I have very simple code using knn model to classify irises:
from sklearn.neighbors import KNeighborsClassifier
import pandas as pd
from sklearn.datasets import load_iris
from sklearn.model_selection import train_test_split
data = load_iris()
X = pd.DataFrame(data=data.data, columns=data.feature_names)
y = pd.DataFrame(data=data.target, columns=['class'])
df = pd.concat([X, y], axis=1)
df.head()
X_train, X_test, y_train, y_test = train_test_split(X, y, test_size=0.2)
knn = KNeighborsClassifier(n_neighbors=5)
knn.fit(X_train, y_train.values.ravel())
print('Score =', knn.score(X_test, y_test))
iris_1 = [7.1, 3.3, 6.1, 1.5]
iris_2 = [5.3, 3.5, 1.6, 0.3]
iris_3 = [15.1, 13.7, 12.9, 11.3]
iris_4 = [0.1, 0.2, 0.4, 0.5]
irises = [iris_1, iris_2, iris_3, iris_4]

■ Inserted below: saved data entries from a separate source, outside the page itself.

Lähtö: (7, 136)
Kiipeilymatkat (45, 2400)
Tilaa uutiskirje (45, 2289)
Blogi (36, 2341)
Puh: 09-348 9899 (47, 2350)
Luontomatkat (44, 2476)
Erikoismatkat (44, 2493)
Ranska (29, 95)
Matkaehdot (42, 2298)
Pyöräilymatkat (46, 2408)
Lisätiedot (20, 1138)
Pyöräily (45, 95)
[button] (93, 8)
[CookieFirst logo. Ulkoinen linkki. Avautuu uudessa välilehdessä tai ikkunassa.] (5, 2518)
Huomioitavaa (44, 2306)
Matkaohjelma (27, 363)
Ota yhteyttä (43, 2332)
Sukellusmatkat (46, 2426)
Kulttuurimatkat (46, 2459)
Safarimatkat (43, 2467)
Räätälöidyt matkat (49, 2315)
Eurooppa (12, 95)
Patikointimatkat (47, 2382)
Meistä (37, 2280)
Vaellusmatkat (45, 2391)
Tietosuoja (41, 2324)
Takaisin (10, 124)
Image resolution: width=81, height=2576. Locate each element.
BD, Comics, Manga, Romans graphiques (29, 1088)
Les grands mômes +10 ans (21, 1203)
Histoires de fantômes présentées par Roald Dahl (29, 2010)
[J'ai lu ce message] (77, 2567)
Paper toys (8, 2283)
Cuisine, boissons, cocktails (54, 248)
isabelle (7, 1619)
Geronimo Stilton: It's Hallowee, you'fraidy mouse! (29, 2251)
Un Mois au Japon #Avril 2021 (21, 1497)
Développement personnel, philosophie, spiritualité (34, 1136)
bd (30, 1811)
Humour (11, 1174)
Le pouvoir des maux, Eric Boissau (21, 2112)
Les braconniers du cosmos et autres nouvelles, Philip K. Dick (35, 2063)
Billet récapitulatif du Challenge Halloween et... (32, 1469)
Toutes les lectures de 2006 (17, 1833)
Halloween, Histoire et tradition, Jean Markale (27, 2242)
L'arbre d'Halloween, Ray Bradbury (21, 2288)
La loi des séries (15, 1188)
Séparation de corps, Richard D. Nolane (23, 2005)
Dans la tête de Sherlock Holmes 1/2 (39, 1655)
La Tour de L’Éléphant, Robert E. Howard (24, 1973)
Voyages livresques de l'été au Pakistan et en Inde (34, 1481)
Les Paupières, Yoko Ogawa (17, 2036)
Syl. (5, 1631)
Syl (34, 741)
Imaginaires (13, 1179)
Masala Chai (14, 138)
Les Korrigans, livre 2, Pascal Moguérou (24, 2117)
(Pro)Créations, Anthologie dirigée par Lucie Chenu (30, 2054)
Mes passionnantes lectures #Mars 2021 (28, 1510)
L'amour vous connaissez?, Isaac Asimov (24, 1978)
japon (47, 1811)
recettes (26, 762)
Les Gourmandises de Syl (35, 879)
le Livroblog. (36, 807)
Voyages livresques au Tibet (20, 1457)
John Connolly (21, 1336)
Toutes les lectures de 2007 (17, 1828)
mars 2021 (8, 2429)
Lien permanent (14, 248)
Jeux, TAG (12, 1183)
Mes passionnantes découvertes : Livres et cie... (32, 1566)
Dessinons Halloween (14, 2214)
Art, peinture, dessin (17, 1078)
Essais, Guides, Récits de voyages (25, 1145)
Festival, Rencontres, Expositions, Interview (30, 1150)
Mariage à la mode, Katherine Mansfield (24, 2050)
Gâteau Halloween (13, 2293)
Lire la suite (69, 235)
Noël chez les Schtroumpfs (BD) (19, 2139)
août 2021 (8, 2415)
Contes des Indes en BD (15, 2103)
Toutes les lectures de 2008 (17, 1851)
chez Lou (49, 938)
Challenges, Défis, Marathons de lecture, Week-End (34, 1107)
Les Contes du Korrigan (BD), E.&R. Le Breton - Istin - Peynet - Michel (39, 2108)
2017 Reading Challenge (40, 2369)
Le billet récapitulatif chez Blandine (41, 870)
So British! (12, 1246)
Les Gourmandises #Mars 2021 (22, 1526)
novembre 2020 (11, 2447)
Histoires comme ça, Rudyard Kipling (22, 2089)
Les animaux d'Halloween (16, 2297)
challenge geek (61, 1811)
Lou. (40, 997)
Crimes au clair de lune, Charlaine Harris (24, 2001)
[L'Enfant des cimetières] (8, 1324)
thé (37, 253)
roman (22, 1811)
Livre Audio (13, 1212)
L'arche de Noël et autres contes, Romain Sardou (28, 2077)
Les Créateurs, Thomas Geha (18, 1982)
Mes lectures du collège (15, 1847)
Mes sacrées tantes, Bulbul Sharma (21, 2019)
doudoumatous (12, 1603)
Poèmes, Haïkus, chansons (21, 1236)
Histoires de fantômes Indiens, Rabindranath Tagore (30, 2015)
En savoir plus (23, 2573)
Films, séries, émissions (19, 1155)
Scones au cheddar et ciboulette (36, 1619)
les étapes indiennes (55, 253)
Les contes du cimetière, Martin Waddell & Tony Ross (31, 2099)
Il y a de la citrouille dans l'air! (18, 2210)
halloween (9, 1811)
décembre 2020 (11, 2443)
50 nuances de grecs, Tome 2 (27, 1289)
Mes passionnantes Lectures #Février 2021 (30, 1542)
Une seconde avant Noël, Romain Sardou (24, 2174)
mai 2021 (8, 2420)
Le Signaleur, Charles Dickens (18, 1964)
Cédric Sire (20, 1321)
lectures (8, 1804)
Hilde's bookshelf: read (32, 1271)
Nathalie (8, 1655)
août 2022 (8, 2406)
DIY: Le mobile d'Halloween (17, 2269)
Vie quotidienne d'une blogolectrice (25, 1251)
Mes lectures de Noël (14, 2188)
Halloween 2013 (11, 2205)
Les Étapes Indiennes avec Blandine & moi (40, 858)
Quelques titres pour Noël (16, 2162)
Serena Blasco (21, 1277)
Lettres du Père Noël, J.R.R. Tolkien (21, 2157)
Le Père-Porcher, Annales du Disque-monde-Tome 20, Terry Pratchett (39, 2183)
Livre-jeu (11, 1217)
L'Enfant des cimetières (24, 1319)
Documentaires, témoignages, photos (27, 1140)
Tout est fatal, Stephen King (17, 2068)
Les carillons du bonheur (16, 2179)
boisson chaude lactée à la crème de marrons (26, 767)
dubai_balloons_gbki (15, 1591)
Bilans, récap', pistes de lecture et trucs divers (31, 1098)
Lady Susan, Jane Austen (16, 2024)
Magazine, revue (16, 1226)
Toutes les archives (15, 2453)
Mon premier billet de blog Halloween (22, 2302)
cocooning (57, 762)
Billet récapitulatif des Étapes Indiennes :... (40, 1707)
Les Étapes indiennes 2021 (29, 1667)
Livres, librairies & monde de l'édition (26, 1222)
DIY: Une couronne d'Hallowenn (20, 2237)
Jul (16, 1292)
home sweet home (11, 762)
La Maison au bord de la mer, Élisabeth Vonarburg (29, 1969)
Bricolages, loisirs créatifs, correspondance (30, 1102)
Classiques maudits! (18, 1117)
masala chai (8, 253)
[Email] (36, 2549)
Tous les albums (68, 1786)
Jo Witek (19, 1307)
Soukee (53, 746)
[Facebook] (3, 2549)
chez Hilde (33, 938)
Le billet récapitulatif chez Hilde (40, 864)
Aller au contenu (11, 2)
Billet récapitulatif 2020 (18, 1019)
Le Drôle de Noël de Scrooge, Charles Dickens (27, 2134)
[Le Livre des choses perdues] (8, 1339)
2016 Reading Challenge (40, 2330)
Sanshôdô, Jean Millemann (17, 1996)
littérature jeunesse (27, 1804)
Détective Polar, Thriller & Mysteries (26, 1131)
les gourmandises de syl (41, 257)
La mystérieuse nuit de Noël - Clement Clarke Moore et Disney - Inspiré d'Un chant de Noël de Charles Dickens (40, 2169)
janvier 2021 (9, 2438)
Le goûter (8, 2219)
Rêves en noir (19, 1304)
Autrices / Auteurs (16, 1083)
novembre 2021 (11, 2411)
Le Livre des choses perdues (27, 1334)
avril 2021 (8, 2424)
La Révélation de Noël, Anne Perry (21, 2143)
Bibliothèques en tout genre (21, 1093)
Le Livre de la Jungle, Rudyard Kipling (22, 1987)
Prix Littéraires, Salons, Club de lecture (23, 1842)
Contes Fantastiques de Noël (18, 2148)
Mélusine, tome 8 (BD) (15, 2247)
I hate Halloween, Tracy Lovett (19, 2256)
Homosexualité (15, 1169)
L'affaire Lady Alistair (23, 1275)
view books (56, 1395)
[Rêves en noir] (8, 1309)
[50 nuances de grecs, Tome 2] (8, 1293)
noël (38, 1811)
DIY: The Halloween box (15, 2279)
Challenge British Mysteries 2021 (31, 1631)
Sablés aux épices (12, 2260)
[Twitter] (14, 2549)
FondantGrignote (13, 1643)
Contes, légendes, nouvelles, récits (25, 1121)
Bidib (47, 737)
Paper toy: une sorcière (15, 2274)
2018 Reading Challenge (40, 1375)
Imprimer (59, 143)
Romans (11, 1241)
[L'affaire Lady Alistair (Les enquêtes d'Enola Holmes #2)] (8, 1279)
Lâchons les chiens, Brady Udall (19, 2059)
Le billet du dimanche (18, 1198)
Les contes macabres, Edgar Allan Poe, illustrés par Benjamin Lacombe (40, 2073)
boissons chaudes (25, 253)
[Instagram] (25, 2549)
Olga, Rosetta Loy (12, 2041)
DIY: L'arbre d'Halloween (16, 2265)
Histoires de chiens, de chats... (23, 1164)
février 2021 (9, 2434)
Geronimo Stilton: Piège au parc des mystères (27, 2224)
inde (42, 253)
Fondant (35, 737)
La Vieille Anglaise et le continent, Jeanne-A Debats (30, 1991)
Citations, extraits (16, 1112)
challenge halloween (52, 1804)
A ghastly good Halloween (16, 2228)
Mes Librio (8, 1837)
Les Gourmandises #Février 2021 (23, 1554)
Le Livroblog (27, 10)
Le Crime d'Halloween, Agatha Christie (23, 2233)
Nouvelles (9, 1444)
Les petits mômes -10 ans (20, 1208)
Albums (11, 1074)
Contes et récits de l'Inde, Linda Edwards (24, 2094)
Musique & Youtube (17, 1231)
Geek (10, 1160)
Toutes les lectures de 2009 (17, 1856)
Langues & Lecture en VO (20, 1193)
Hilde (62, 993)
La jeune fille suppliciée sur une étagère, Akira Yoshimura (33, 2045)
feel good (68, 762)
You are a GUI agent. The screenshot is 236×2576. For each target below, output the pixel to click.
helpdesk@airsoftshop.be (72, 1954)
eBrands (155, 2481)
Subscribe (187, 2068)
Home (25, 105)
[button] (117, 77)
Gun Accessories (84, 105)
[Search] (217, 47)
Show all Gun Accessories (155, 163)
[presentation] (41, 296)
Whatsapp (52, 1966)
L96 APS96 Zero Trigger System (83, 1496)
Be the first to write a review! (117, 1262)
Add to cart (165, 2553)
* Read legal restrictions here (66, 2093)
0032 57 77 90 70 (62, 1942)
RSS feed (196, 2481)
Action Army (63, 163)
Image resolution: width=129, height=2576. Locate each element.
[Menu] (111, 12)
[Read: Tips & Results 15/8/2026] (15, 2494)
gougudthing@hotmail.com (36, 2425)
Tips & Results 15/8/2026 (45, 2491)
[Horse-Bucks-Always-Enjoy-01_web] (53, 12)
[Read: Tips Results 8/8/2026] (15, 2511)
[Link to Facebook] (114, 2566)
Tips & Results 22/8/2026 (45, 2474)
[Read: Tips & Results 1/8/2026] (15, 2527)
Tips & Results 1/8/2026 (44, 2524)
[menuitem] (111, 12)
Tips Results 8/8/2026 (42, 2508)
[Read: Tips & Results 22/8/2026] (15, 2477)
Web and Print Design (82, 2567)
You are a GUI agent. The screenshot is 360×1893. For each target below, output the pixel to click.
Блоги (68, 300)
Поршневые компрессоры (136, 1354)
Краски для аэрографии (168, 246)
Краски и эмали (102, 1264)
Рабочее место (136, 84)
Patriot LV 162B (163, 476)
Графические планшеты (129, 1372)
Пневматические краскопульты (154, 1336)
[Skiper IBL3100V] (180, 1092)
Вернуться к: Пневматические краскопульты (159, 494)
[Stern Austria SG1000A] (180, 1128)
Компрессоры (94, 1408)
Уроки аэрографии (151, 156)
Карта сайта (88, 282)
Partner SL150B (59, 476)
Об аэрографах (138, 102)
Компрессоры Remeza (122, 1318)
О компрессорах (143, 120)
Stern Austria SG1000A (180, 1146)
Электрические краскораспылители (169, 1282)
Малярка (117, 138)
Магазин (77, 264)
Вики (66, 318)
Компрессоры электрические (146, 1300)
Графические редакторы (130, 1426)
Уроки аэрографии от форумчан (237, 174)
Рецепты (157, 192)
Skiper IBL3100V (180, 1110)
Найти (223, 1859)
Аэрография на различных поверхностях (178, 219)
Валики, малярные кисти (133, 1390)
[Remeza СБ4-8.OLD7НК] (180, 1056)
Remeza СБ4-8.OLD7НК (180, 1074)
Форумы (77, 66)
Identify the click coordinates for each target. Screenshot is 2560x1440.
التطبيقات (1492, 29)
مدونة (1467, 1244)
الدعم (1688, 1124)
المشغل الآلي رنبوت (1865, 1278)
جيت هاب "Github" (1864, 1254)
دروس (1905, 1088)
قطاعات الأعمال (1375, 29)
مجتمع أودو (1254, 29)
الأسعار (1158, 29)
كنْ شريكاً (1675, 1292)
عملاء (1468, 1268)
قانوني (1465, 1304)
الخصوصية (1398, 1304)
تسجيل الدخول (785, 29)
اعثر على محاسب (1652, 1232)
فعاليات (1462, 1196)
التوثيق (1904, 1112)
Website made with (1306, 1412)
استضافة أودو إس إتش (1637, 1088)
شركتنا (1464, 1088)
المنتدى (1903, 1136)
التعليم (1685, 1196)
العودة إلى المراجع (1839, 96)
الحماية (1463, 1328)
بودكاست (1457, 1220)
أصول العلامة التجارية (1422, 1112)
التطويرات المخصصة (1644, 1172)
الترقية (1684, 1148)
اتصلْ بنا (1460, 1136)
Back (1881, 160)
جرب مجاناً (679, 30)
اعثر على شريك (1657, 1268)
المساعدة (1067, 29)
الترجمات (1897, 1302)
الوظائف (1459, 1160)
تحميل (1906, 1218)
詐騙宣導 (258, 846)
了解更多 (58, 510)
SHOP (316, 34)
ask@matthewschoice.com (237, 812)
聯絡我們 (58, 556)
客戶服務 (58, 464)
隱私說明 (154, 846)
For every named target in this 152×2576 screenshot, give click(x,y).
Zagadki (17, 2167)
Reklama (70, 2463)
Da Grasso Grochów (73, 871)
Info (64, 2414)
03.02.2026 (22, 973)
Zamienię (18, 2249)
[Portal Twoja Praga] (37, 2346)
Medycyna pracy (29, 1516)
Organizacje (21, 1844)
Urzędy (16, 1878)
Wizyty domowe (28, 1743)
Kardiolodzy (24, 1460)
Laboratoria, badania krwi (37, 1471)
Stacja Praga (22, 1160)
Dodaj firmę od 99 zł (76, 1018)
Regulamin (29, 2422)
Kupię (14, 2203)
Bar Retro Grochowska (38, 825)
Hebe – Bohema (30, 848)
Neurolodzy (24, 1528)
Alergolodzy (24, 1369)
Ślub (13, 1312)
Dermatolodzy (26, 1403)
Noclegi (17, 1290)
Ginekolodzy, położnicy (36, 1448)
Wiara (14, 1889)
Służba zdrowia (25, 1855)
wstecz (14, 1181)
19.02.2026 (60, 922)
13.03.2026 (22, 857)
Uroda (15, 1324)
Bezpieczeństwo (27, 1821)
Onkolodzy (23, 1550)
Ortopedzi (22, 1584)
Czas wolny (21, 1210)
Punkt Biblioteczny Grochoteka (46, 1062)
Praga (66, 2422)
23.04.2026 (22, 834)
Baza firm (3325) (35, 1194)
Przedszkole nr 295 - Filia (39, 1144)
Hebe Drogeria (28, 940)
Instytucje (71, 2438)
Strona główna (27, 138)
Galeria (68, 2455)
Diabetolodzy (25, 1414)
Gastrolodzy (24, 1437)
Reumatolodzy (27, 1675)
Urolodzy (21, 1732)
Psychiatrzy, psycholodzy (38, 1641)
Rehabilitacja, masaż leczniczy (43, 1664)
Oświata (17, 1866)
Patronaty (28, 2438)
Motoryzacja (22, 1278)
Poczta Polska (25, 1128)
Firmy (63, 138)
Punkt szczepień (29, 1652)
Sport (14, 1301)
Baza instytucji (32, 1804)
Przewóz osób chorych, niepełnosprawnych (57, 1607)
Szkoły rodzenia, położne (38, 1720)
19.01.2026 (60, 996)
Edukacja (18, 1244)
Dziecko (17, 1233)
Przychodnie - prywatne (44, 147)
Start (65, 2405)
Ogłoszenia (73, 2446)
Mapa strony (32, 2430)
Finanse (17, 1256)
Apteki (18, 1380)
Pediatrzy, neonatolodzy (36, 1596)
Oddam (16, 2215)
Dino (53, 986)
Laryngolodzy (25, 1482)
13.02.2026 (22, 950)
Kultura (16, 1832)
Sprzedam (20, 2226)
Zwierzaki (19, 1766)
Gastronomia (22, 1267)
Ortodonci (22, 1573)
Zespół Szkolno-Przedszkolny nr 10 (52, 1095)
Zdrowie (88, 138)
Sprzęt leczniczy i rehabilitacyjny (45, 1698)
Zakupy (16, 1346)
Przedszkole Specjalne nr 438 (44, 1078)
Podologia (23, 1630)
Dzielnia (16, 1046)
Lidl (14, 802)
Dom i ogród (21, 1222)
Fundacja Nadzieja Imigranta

print(knn.predict(irises))
Model is doing very well, however I've found one issue. As you can see iris_3 and iris_4 are totally out of range, but model still is returning class 2 for iris_3 and class 0 for iris_4. They should be marked as an "UNKNOWN" or sth like that. I tried knnregression, but it returns something like 2.05 for iris_3, so it is not possible to round it to other class like in linear regression. My question is, is there any way to protect model from doing that? Or I should use this model only when I am sure, that incoming data is 100% valid, there won't be any strange values?